TRECVID 2022 Video Data Schedule Active Participants Attending TRECVID Workshop Contacts

Deep Video Understanding (DVU)

Task Coordinators: Keith Curtis, George Awad, and Asad Butt

Deep video understanding is a difficult task which requires computer vision systems to develop a deep analysis and understanding of the relationships between different entities in video, to use known information to reason about other, more hidden information, and to populate a knowledge graph (KG) with all acquired information. The aim of the proposed task is to push the limits of multimedia analysis techniques to address analysing long duration videos holistically and extract useful knwledge to utilize it in solving different kind of queries. The knowledge in the target queries includes both visual and non-visual elements. Participating systems should take into consideration all available modalities (speech, image/video, and in some cases text).

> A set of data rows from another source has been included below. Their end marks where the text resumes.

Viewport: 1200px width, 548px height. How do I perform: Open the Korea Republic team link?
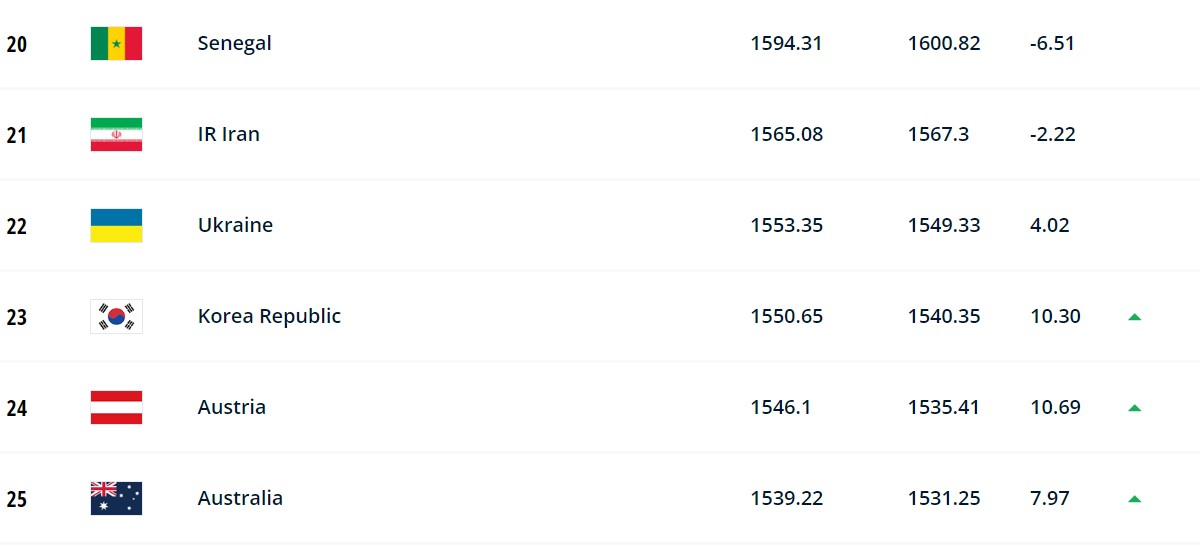269,316
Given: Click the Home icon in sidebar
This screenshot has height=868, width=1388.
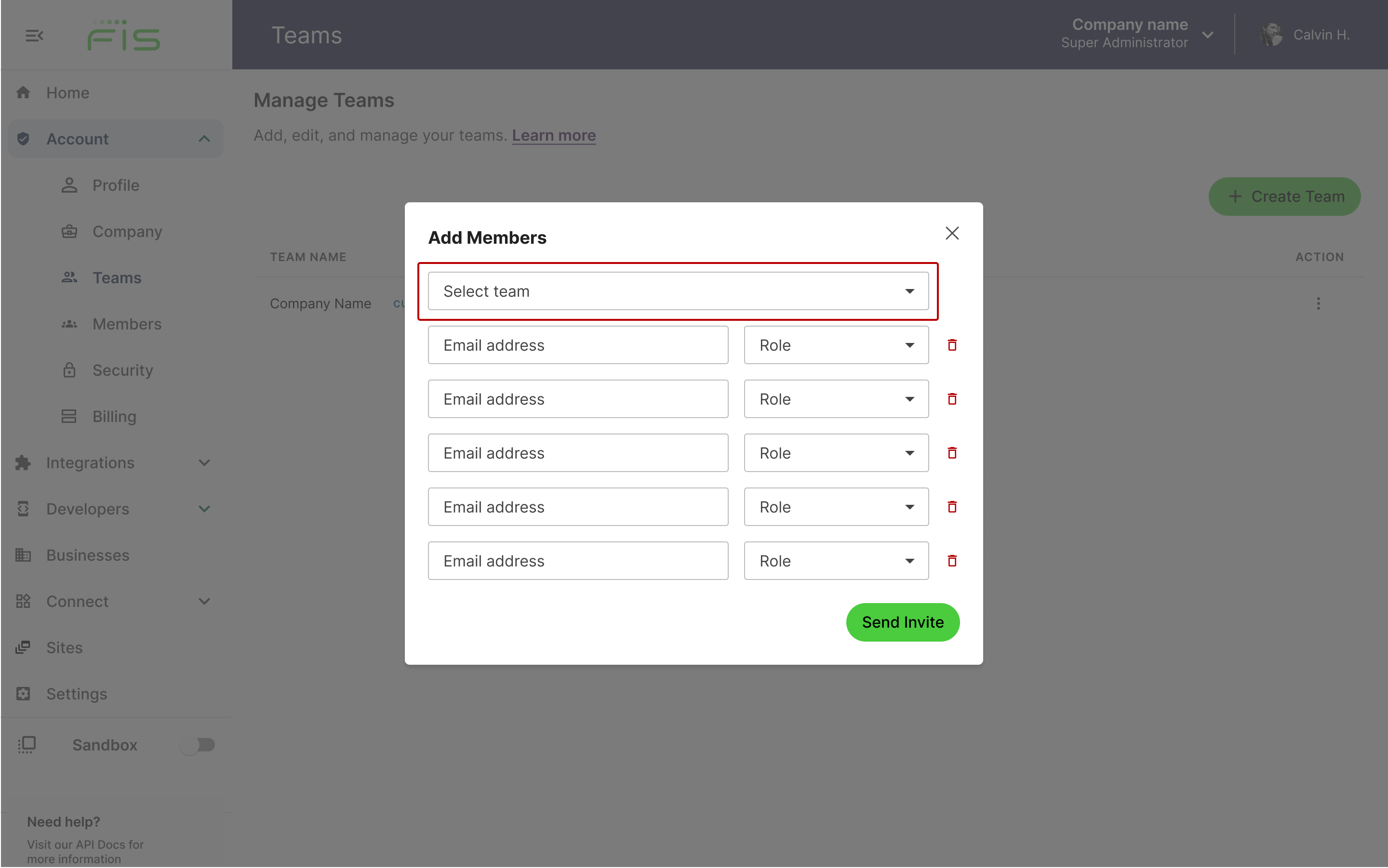Looking at the screenshot, I should [x=24, y=92].
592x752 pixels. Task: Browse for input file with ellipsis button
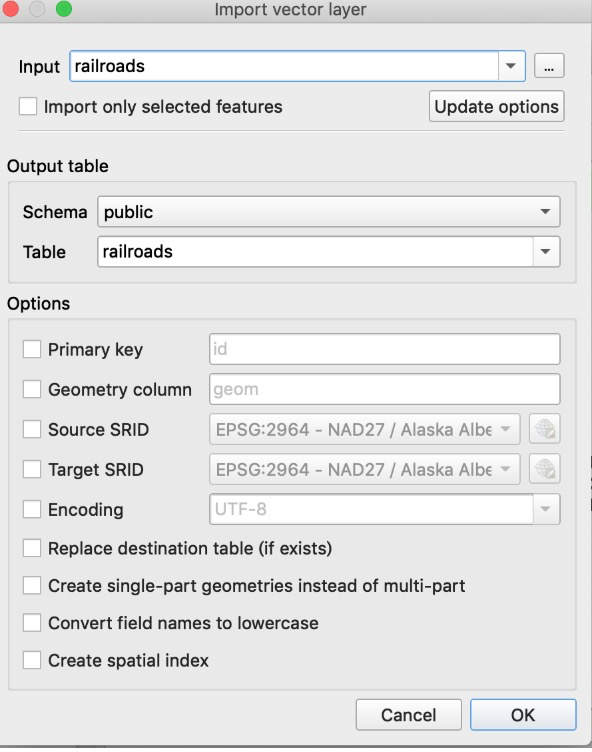pyautogui.click(x=549, y=66)

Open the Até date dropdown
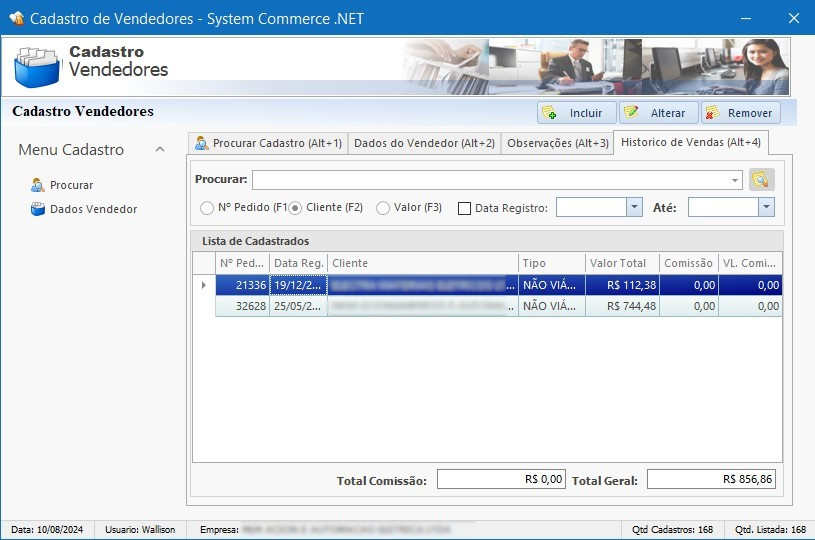pyautogui.click(x=766, y=207)

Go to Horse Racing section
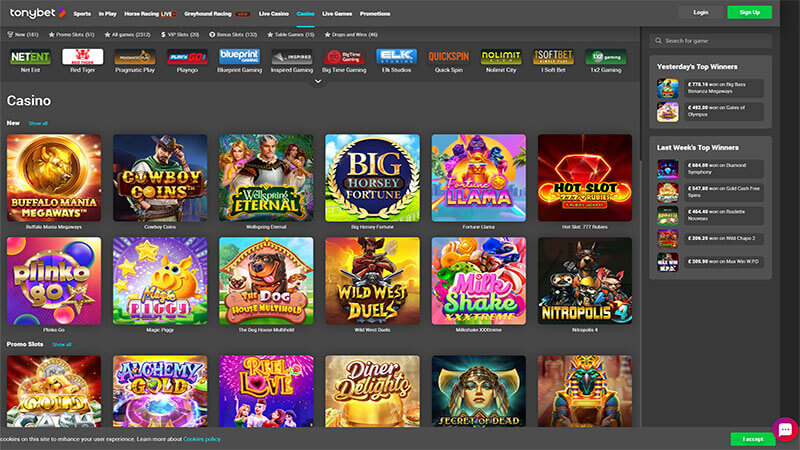click(145, 14)
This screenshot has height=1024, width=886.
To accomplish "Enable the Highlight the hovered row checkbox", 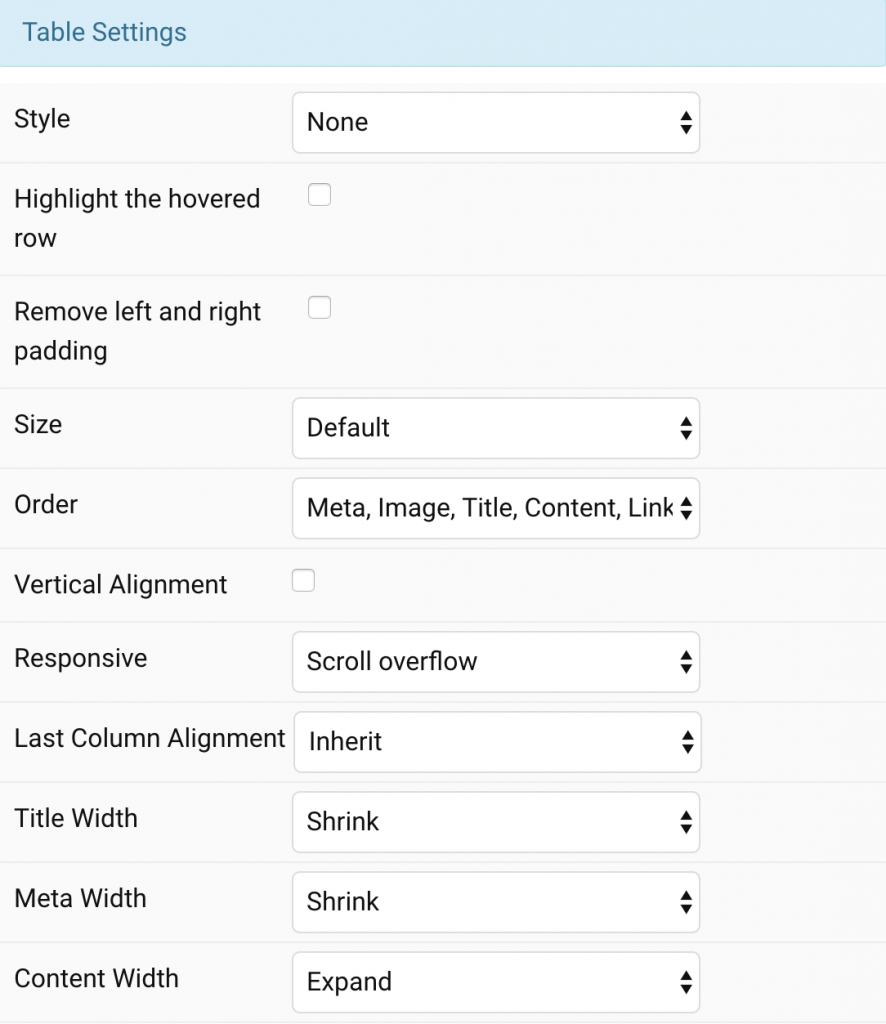I will pyautogui.click(x=319, y=195).
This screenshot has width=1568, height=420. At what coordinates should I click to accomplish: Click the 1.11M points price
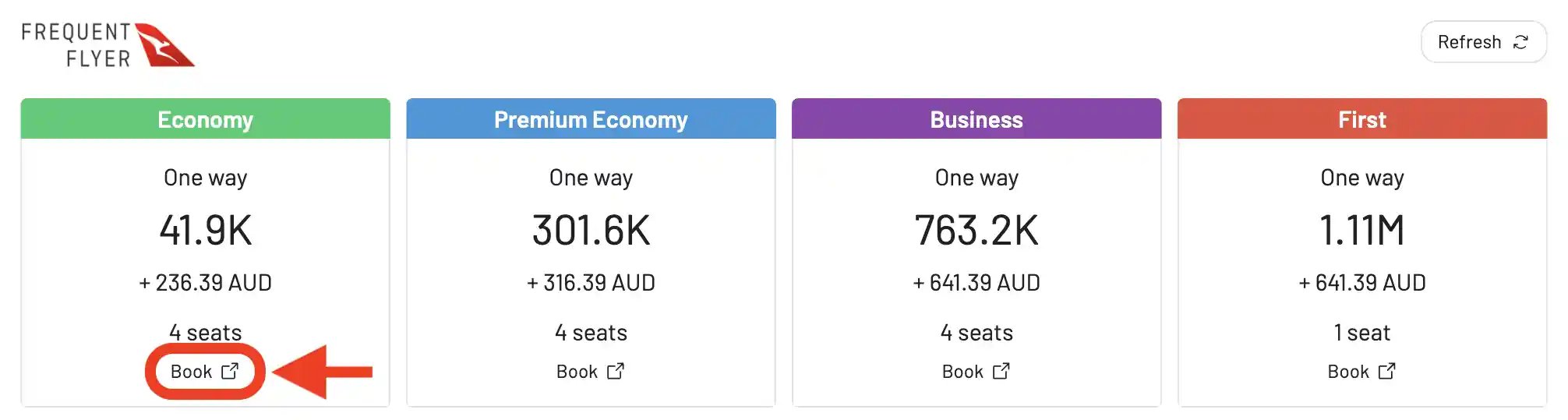coord(1362,231)
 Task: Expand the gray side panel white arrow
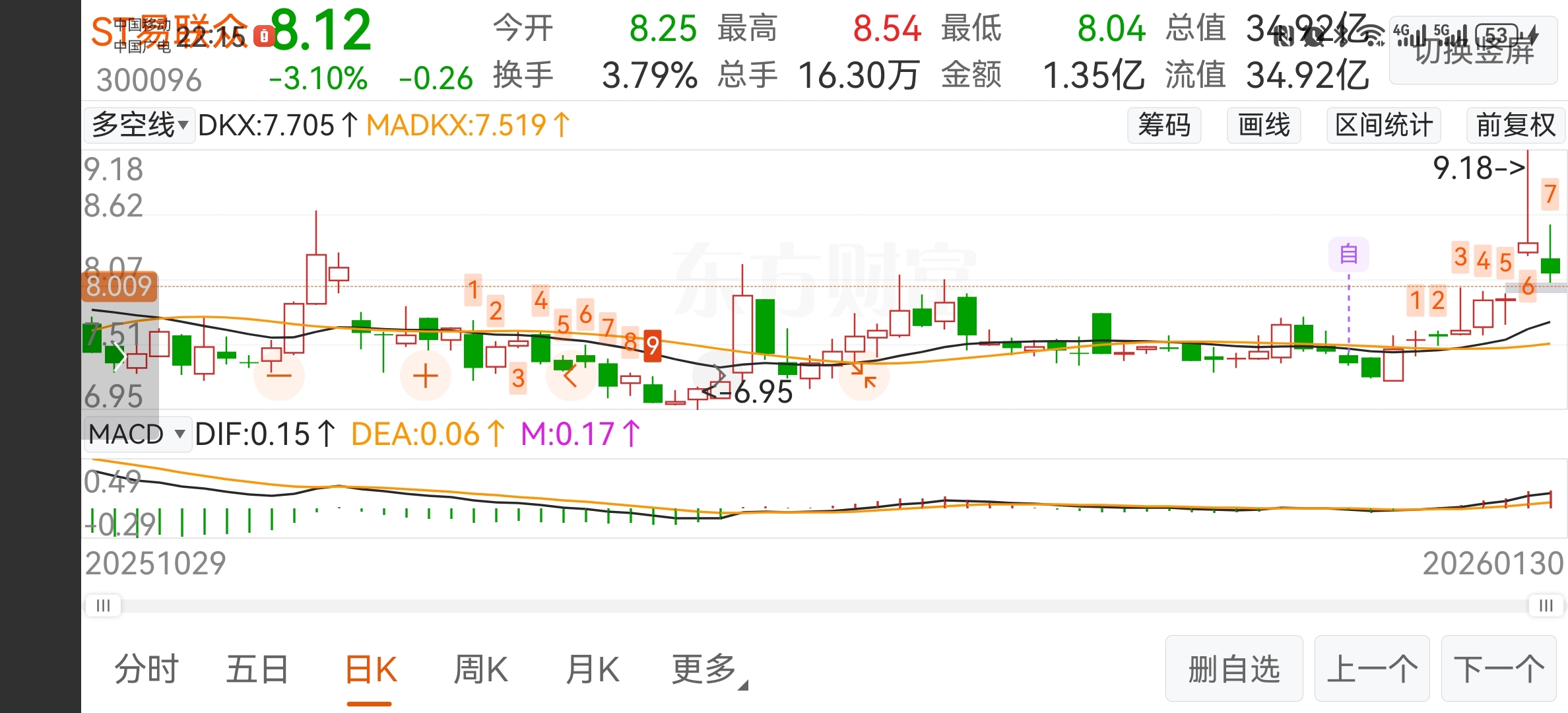[x=119, y=355]
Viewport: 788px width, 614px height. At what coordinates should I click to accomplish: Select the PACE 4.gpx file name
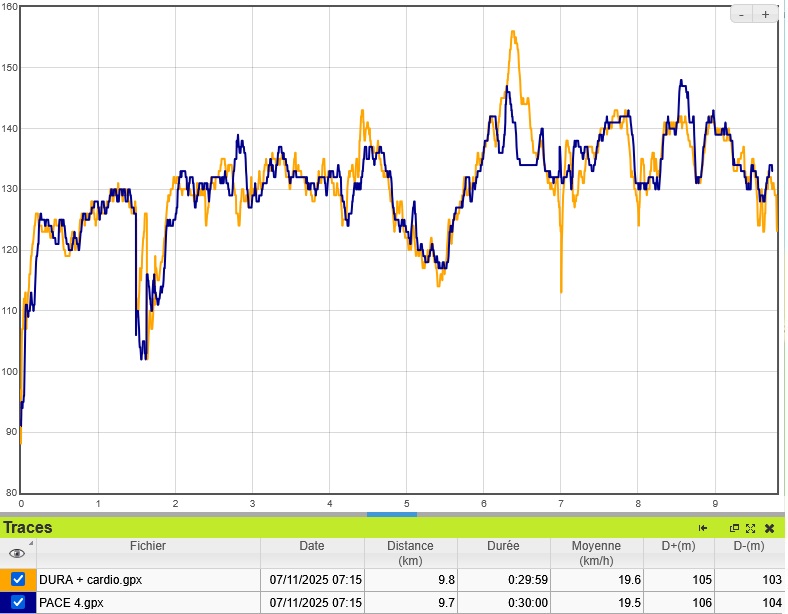[x=71, y=602]
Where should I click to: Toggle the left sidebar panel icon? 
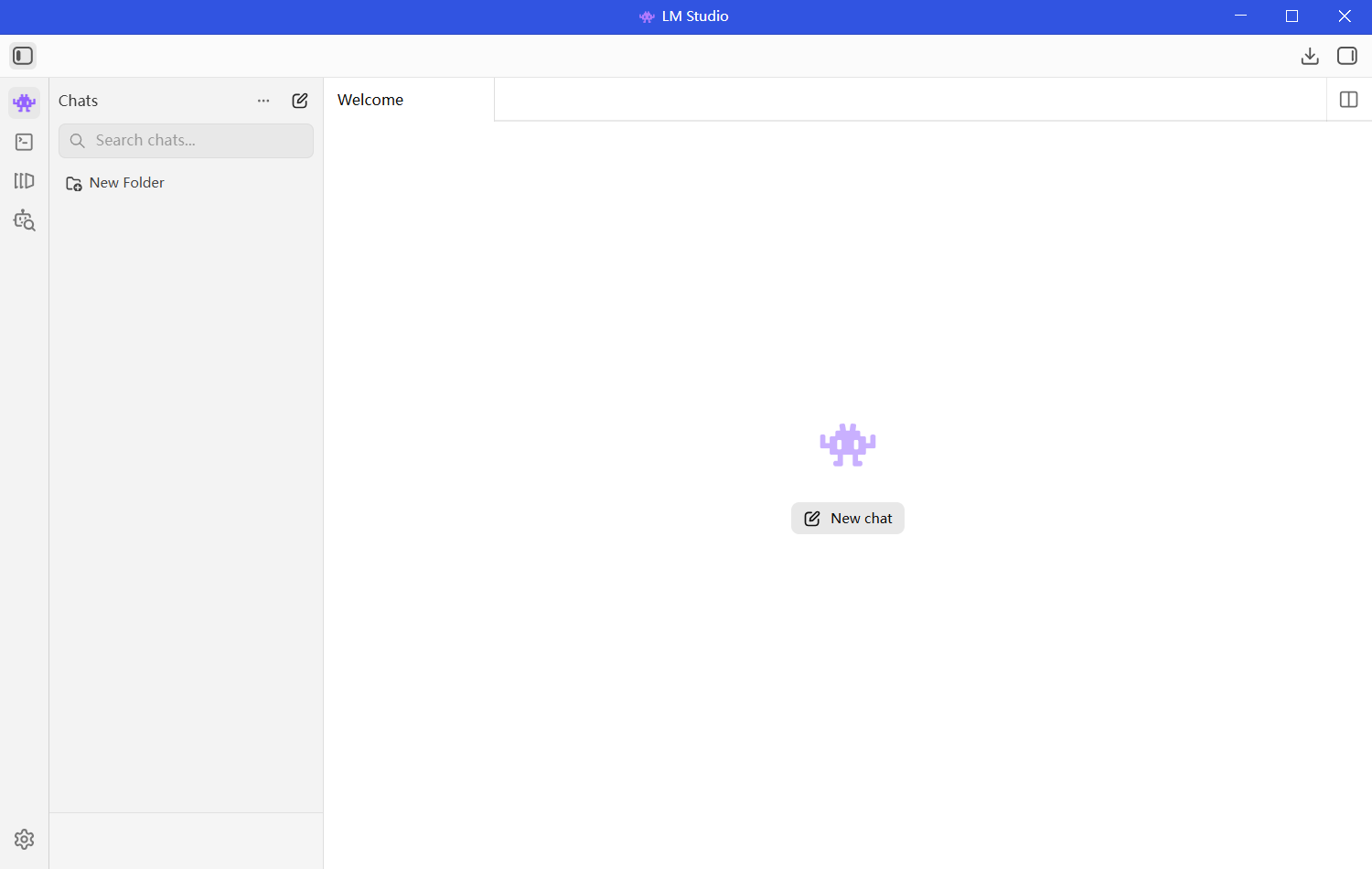point(23,56)
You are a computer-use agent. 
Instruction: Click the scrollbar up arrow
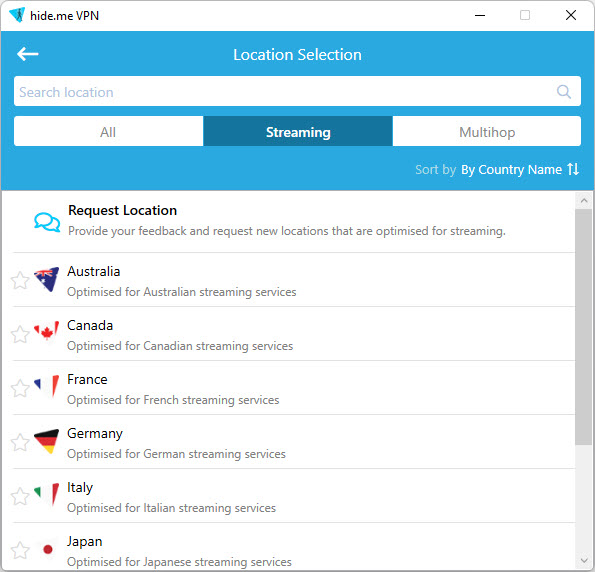pyautogui.click(x=584, y=200)
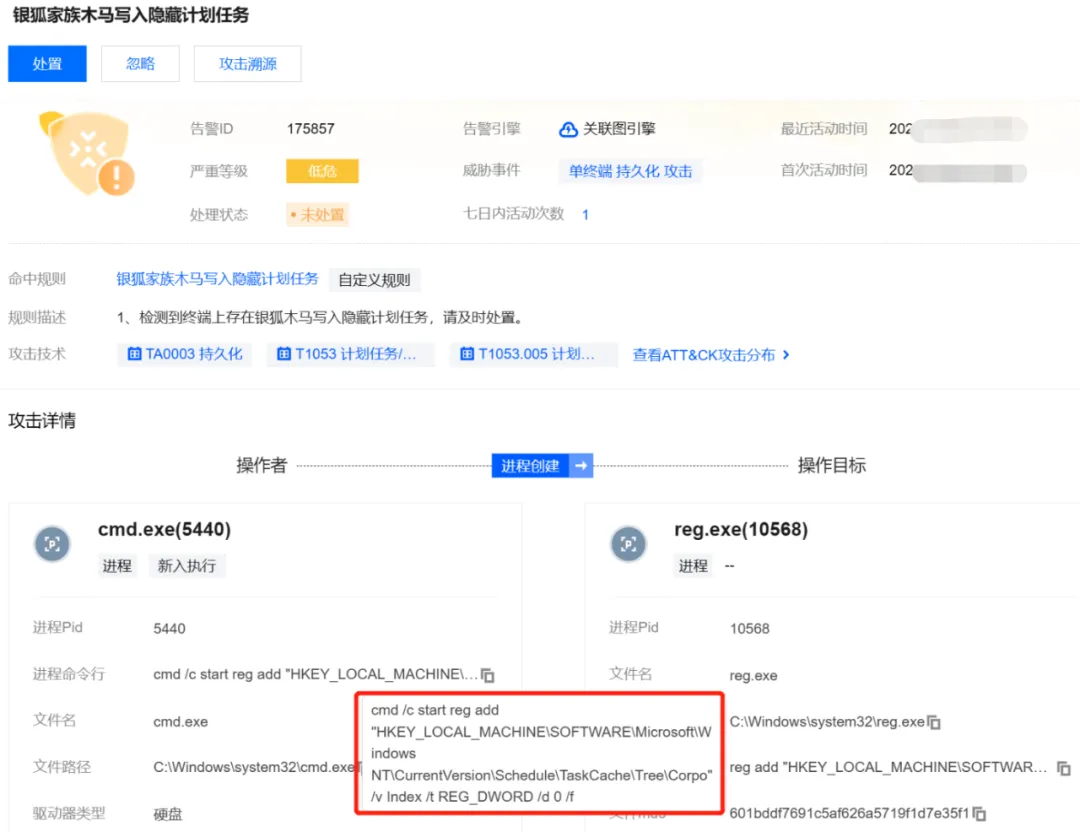
Task: Click the 忽略 button
Action: pyautogui.click(x=140, y=64)
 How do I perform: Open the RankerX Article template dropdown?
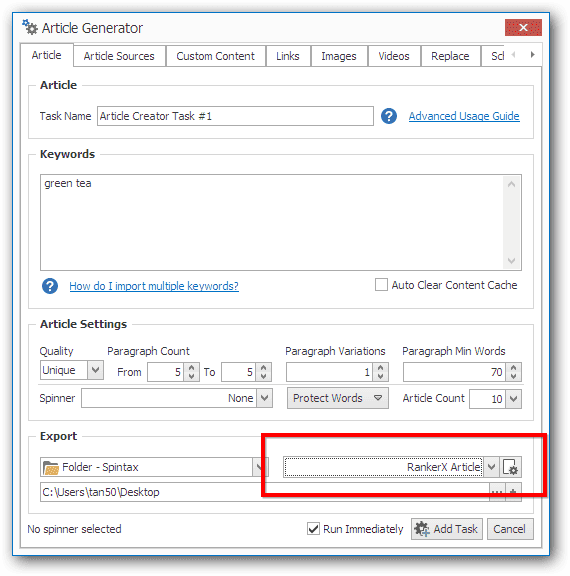coord(491,467)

As movies provide an excellent testbed to provide the needed data because they can simulate the real world (people, relationships, locations, actions and interactions, motivations, intentions, etc) the DVU task is exercising it's challenge on the movie domain. As videos and multimedia data are getting more and more popular and usable by users in different domains, the research, approaches and techniques we aim to be applied in this task will be very relevant in the coming years and near future.

System Task

The task for participating researchers will be: given a whole original movie (e.g 1.5 - 2hrs long), image snapshots of main entities (persons, locations, and concepts) per movie, and ontology of relationships, interactions, locations, and sentiments used to annotate each movie at global movie-level (relationships between entities) as well as on fine-grained scene-level (scene sentiment, interactions between characters, and locations of scenes), systems are expected to generate a knowledge-base of the main actors and their relations (such as family, work, social, etc) over the whole movie, and of interactions between them over the scene level. This representation can be used to answer a set of queries on the movie-level and/or scene-level (see below details about query types) per movie. The task will support two tracks (subtasks) where teams can join one or both tracks. Movie track where participants are asked queries on the whole movie level, and Scene track where Queries are targeted towards specific movie scenes.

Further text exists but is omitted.